|Hallauer, Arnel - ISU|
|George, J - ISU|
Submitted to: Agronomy Abstracts
Publication Type: Abstract Only
Publication Acceptance Date: November 3, 1996
Publication Date: N/A
Technical Abstract: Information is needed on forage quality relationships between maize (Zea mays L.) inbreds and their derived hybrids to increase the efficiency of developing maize hybrids for forage. The objective was to determine transfer of forage quality traits to maize hybrids from inbred lines selected for high and low forage quality. A replicated field study was conducted during 1994 and 1995 at Iowa State University Agronomy and Agricultural Engineering Research Center located near Ames, IA. Twelve elite inbreds selected for high or low forage quality were used to develop twelve single-cross hybrids. Forage quality was measured on stover and whole-plant forage of inbreds and hybrids.
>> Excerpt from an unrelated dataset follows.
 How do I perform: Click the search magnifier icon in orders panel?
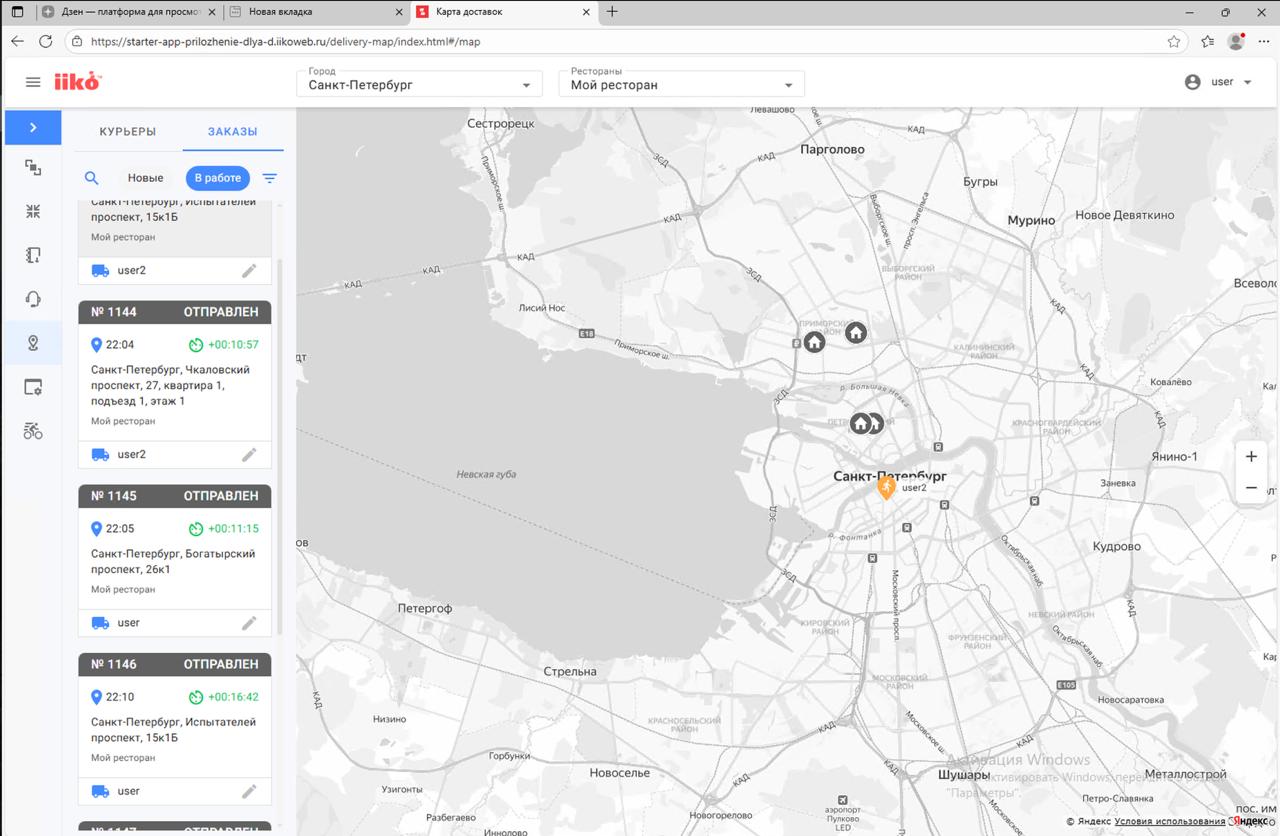tap(91, 178)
Variation for in vitro dry matter disappearance (IVDMD), neutral detergent fiber (NDF), and lignin/NDF was greater in stover and whole-plant forage of inbreds than in hybrids. Whole-plant forage had larger ranges in variation than stover. NDF concentration explained less than 40% of the variation in stover IVDMD of both inbreds and hybrids. However, NDF concentration explained 62% of the variation for inbred whole-plant and 78% for hybrid whole-plant IVDMD. Generally, single-crosses of high forage quality inbreds resulted in high forage quality hybrids. Given the greater variation in forage quality among inbreds than hybrids, it may be more important to evaluate differences of inbreds than hybrids when selecting maize lines for improved forage quality. Consistently negative relationships between fiber concentration and digestibility suggest that reduction of NDF may be an effective means for initially improving digestibility of forage maize.